* _Exercise_
Copy the entries from the line containing "Where should I click to: Click the Outstanding" through the line containing "coord(569,548)", switching "breadcrumb" to "link" and leaving everything else unchanged.

====

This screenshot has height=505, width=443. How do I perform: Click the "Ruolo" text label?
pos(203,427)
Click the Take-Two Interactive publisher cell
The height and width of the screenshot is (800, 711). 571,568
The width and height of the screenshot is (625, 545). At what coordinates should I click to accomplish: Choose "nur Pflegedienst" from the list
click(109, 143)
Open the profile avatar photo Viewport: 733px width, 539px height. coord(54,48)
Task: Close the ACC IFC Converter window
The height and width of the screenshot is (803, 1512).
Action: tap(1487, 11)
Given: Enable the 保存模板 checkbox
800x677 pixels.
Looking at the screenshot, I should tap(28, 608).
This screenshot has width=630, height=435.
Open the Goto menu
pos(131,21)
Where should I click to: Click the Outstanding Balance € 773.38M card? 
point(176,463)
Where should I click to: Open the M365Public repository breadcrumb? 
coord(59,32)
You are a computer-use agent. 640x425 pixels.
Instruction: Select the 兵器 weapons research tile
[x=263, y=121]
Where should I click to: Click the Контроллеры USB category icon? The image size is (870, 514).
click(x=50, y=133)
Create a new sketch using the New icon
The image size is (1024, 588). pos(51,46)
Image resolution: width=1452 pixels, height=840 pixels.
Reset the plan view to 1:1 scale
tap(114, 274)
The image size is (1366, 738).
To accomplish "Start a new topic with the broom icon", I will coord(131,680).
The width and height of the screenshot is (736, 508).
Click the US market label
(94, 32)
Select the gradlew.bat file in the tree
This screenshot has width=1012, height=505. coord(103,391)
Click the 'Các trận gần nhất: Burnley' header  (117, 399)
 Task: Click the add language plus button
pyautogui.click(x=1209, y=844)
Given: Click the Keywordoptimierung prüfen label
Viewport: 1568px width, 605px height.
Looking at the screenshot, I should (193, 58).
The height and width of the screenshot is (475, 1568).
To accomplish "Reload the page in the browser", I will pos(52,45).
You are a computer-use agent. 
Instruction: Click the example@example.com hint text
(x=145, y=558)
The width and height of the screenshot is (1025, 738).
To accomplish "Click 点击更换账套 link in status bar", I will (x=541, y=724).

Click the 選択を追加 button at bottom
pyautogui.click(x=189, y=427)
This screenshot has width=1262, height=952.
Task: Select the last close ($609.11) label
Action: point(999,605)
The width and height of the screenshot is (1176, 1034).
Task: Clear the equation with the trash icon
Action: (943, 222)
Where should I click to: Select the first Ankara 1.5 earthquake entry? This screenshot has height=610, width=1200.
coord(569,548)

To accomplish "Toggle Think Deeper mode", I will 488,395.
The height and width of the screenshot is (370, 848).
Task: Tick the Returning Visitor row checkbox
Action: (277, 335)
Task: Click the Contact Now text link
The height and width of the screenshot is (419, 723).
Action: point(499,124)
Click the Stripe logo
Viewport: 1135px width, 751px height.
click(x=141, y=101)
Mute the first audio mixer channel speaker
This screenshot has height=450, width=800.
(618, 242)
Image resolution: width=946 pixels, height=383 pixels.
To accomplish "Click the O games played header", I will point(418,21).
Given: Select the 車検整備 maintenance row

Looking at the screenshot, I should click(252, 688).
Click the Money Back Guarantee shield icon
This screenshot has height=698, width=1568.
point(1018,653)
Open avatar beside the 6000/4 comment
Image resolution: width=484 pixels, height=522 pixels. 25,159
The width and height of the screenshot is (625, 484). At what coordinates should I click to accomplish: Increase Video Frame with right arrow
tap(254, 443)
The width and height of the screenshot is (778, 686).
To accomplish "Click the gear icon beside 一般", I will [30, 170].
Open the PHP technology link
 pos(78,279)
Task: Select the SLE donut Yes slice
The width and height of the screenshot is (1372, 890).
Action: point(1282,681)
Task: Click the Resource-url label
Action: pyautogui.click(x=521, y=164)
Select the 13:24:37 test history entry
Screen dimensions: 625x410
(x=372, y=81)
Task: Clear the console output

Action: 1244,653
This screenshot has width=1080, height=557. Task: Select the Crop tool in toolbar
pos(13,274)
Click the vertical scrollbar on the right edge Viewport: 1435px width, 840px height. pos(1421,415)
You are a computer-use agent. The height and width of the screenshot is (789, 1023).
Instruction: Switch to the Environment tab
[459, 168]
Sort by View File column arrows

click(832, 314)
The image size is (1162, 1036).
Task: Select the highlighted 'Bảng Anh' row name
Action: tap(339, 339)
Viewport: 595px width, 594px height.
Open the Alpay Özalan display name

====

* _Output_
Where should I click to: Click the Outstanding Balance € 773.38M card? 
point(176,463)
Where should I click to: Open the M365Public repository link? 
coord(59,32)
You are a computer-use agent. 640x425 pixels.
Instruction: Select the 兵器 weapons research tile
[x=263, y=121]
Where should I click to: Click the Контроллеры USB category icon? The image size is (870, 514).
click(x=50, y=133)
Create a new sketch using the New icon
The image size is (1024, 588). pos(51,46)
Image resolution: width=1452 pixels, height=840 pixels.
Reset the plan view to 1:1 scale
tap(114, 274)
The image size is (1366, 738).
To accomplish "Start a new topic with the broom icon", I will coord(131,680).
The width and height of the screenshot is (736, 508).
Click the US market label
(94, 32)
Select the gradlew.bat file in the tree
This screenshot has width=1012, height=505. coord(103,391)
Click the 'Các trận gần nhất: Burnley' header  (117, 399)
 Task: Click the add language plus button
pyautogui.click(x=1209, y=844)
Given: Click the Keywordoptimierung prüfen label
Viewport: 1568px width, 605px height.
Looking at the screenshot, I should (193, 58).
The height and width of the screenshot is (475, 1568).
To accomplish "Reload the page in the browser", I will pos(52,45).
You are a computer-use agent. 
Instruction: Click the example@example.com hint text
(x=145, y=558)
The width and height of the screenshot is (1025, 738).
To accomplish "Click 点击更换账套 link in status bar", I will (x=541, y=724).

Click the 選択を追加 button at bottom
pyautogui.click(x=189, y=427)
This screenshot has width=1262, height=952.
Task: Select the last close ($609.11) label
Action: point(999,605)
The width and height of the screenshot is (1176, 1034).
Task: Clear the equation with the trash icon
Action: (943, 222)
Where should I click to: Select the first Ankara 1.5 earthquake entry? This screenshot has height=610, width=1200.
coord(569,548)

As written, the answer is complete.